À FAIRE:
[1] Dans l'extrait sur la loi littoral, énumérez tous les noms géographiques qui suivent les mots « communes riveraines de ».
[2] Poursuivez l'extrait sur la loi littoral à la suite de la dernière phrase prononcée par M. Dominique Bussereau.

M. Didier Quentin - En tant que député de Charente-Maritime et président de l'association nationale des élus du littoral, j'ai déjà en vain alerté à plusieurs reprises l'ancien gouvernement sur l'application de la loi littoral.
Un décret du 26 décembre 2000 ayant substitué la notion de surfaces hors oeuvres brutes - SHOB - à celle de surfaces hors oeuvres nettes - SHON - dans l'article R 146-2 du code de l'urbanisme, les aménagements et locaux réalisés dans les « espaces remarquables » ne peuvent dépasser 20 m2 ; il est désormais impossible d'y construire un hangar. De plus on ne peut désormais y réaliser que des cheminements piétonniers. Tout aménagement nouveau, même léger, est ainsi interdit ainsi que tout aménagement pour respecter les normes sanitaires. Or la plupart des sites conchylicoles sont en espace remarquable. Tout le développement économique du secteur est donc remis en cause. La situation est ubuesque : les services vétérinaires exigent une mise aux normes sanitaires pour poursuivre l'exploitation, et les services de l'équipement refusent d'autoriser les travaux nécessaires ! Pourtant l'article premier de la loi littoral définit comme d'intérêt général le développement des activités économiques liées à la proximité de l'eau.
L'activité conchylicole est en pleine mutation, avec une baisse importante du nombre de concessionnaires. Il est indispensable de corriger dans les plus brefs délais cette erreur d'appréciation et de revoir le découpage des espaces remarquables qui avait été opéré dans l'urgence et sans concertation. L'extension prévue de la loi littoral aux communes riveraines de la Charente, de la Seudre et de la Gironde risque également d'aggraver la situation.
Envisagez-vous d'abroger les dispositions de l'article L 146-2 contraires au principe même de la loi littoral et aux dispositions de l'article R 146-6 ? À défaut, je souhaite que l'on recommande aux directions départementales de l'équipement d'appliquer ces dispositions de façon plus souple. Par ailleurs, entendez-vous appliquer la loi littoral aux communes d'estuaire dans la concertation avec les élus et les acteurs locaux, dans le souci de concilier protection et développement ?
M. Dominique Bussereau, secrétaire d'Etat aux transports et à la mer - M. Quentin est d'autant mieux placé pour poser cette question qu'il est aussi désormais président du conservatoire du littoral. Dans un département que nous connaissons bien tous les deux, nous sommes effectivement préoccupés par l'application de la loi littoral de façon à la fois à préserver les sites et à développer l'activité économique.

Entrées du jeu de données
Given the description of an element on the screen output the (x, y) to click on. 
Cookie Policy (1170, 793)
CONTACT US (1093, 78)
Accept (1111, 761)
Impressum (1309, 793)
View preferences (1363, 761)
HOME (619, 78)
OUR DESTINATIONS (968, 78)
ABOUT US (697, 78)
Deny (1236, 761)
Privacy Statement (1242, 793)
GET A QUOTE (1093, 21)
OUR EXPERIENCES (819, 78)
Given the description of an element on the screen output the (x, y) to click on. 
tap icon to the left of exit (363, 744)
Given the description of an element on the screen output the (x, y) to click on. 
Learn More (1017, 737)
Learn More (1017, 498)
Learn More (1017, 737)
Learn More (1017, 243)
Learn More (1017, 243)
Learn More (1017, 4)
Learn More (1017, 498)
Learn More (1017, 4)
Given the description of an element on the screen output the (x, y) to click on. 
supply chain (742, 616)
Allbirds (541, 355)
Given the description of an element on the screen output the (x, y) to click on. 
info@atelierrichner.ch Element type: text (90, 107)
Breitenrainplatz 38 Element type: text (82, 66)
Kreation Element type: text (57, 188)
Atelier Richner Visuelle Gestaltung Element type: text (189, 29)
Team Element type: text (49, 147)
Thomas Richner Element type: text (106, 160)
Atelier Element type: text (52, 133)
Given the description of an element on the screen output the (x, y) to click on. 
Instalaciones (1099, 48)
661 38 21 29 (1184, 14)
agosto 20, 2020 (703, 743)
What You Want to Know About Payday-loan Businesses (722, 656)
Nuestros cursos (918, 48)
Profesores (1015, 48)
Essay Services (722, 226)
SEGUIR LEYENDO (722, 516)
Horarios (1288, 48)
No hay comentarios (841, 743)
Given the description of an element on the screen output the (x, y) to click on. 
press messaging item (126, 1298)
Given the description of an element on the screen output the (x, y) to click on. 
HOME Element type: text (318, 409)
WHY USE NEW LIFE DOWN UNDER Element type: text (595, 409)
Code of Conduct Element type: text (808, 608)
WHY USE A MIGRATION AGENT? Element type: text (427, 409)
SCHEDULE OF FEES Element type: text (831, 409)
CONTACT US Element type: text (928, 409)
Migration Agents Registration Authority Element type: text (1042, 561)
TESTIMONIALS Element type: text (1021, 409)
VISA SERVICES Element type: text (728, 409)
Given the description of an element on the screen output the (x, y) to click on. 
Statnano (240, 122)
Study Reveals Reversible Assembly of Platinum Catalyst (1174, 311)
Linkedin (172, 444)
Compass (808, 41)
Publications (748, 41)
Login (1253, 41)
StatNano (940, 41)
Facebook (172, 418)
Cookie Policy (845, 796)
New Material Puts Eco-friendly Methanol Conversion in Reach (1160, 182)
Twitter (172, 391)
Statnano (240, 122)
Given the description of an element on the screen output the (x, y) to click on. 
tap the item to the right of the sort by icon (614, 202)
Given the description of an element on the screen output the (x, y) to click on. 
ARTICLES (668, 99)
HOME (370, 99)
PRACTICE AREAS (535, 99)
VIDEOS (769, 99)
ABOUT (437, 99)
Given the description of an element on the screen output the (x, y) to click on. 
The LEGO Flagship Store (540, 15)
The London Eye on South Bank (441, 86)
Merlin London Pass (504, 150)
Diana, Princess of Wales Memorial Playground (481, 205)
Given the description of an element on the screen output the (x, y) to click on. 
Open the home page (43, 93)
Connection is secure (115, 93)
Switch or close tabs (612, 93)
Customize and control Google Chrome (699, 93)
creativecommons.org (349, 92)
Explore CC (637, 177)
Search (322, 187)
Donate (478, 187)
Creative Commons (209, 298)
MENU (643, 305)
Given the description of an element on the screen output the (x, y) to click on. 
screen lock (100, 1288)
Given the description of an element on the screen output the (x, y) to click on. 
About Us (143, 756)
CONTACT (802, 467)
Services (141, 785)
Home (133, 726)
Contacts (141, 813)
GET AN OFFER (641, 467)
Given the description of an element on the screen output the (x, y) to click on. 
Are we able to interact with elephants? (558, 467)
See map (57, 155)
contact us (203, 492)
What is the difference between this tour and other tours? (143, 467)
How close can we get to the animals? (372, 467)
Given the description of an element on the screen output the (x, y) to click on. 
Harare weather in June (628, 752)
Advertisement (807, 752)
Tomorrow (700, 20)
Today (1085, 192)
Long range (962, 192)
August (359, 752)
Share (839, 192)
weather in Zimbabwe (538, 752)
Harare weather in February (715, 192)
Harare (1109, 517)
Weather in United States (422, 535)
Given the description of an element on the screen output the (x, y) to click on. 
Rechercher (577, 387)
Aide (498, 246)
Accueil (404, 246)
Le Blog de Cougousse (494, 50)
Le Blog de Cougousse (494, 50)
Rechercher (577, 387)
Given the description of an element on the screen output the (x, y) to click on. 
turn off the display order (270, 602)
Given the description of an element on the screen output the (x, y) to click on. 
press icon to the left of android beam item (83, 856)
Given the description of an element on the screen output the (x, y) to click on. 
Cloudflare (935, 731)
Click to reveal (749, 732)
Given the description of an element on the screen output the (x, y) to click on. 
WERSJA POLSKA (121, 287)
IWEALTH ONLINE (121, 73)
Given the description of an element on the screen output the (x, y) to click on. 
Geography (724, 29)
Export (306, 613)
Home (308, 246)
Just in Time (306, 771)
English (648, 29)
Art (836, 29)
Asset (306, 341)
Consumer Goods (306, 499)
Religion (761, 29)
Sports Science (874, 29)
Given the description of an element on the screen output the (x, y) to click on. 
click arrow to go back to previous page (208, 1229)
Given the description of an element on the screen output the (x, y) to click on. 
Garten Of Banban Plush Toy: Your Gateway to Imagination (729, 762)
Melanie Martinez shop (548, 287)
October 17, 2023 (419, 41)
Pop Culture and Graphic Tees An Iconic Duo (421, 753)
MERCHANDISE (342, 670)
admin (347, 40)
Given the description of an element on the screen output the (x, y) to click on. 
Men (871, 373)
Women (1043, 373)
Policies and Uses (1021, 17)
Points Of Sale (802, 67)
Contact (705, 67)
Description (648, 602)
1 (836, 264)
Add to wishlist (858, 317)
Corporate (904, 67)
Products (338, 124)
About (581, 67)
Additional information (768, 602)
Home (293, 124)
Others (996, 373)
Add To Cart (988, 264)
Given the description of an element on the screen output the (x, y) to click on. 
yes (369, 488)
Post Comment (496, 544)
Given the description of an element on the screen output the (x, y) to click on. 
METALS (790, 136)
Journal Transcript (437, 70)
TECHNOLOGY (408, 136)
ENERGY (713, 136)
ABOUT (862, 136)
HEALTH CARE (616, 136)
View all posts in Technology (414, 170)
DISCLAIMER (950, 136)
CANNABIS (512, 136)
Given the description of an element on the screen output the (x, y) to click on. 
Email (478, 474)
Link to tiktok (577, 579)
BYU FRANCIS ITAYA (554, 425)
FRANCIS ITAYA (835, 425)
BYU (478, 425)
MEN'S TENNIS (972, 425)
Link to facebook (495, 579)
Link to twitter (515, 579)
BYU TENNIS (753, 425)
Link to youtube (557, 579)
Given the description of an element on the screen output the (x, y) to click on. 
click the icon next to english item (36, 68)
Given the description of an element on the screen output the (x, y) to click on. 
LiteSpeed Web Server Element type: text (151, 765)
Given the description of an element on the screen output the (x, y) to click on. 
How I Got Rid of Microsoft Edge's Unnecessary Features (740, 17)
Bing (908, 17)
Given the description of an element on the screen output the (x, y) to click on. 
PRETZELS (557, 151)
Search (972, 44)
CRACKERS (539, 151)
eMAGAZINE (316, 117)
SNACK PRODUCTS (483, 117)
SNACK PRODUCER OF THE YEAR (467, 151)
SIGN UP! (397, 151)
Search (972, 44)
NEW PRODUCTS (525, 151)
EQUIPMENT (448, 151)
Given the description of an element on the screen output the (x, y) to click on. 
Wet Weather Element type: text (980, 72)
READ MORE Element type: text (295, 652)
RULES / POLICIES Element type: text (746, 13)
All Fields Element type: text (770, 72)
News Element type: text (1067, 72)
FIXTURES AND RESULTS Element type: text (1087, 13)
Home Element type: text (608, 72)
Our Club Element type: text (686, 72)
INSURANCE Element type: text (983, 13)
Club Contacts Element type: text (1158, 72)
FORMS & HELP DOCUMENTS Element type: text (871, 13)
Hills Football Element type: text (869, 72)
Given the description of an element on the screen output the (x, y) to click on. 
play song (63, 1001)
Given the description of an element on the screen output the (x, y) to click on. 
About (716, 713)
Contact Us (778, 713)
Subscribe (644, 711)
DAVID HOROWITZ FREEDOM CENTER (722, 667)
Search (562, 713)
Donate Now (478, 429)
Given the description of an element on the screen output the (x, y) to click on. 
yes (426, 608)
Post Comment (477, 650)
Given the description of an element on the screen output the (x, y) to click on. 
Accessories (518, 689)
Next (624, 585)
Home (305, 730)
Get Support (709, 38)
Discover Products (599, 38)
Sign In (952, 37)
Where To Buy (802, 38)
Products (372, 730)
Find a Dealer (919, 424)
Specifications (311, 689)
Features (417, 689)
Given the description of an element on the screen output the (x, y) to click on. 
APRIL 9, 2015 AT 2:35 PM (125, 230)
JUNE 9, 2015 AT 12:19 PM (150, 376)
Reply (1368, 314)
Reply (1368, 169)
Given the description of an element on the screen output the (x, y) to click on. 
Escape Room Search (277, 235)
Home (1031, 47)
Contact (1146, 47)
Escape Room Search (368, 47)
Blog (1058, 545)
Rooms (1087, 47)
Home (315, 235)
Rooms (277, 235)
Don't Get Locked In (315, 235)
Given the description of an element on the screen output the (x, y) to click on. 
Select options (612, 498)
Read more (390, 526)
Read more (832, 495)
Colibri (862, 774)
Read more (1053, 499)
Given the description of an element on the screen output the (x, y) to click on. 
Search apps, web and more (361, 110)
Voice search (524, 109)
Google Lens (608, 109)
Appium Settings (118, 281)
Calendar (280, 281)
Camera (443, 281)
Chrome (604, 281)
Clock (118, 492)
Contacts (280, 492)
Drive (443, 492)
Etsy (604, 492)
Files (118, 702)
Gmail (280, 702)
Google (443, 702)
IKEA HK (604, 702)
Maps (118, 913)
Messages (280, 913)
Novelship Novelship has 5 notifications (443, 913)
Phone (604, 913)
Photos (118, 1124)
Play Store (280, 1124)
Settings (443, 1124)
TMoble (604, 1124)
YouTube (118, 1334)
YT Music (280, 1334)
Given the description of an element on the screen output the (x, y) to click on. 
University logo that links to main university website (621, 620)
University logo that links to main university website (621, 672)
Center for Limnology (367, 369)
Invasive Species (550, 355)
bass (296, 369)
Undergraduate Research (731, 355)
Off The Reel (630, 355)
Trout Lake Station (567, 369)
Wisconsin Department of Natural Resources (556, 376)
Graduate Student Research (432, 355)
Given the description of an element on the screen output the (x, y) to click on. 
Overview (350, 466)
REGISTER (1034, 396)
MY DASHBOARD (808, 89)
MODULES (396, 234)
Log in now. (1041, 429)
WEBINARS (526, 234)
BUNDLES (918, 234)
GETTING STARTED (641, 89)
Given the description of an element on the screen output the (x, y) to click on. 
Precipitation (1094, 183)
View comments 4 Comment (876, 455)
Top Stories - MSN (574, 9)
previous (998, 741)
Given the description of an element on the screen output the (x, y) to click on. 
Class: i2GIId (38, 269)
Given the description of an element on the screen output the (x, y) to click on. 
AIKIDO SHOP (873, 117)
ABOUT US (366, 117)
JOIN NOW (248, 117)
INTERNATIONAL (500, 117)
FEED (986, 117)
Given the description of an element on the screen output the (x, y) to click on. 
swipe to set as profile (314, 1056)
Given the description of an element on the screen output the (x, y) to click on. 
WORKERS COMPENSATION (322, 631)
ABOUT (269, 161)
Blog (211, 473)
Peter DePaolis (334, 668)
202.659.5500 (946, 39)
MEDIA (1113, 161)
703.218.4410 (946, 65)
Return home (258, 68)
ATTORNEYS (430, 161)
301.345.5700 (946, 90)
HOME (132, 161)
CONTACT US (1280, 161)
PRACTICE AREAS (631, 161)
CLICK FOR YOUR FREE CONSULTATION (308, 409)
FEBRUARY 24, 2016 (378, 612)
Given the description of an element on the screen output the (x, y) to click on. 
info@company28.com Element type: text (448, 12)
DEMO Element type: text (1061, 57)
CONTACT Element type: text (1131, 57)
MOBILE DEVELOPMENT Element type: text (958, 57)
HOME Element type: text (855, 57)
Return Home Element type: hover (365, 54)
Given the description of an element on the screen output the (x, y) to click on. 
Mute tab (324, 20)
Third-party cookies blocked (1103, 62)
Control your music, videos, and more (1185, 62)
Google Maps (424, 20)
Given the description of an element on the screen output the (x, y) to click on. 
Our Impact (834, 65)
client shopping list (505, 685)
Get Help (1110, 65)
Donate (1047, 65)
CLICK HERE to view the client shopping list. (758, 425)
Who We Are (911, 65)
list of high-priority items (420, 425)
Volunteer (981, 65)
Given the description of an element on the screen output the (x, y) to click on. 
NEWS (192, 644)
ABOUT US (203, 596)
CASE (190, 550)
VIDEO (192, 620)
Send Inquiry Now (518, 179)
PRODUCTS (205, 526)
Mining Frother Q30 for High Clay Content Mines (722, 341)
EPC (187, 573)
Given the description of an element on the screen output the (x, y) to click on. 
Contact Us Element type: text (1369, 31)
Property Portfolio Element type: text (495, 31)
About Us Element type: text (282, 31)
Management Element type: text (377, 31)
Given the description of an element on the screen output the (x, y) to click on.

RÉPONSES DONNÉES:
[1] la Charente, la Seudre, la Gironde

[2]
La directive européenne de juillet 1991 transposée en droit français par un décret du 24 avril 1994 impose des normes sanitaires aux producteurs de coquillages. Et effectivement l'article R 146-2 du code de l'urbanisme interdit les constructions de plus de 20 m2 de SHOB dans les espaces littoraux, ce qui place ces producteurs et tous les autres professionnels dans l'impossibilité de se développer, et même de mettre aux normes européennes les exploitations existantes.
Cette situation absurde nuit à l'équilibre recherché par la loi littoral. Une affaire pendante devant le Conseil d'Etat permettra certainement d'y voir plus clair. Mais pour ne pas perdre de temps, j'ai demandé au ministre de l'équipement de proposer pour fin novembre la solution juridique la plus adaptée - son rapport vous sera transmis personnellement. Une des solutions est certainement de modifier l'article R 146-2. Mais bien sûr, les DDE doivent appliquer les dispositions de façon souple en concertation avec les élus et les représentants des professionnels.
M. Didier Quentin - Je note avec satisfaction que la réponse de M. le ministre est bien différente de celle, dilatoire, que j'avais obtenue du gouvernement précédent. Les élus et acteurs locaux seront heureux d'apprendre qu'une solution sera apportée à cette situation absurde fin novembre, comme vous venez de vous y engager en annonçant la modification du décret. Je vous en remercie très sincèrement.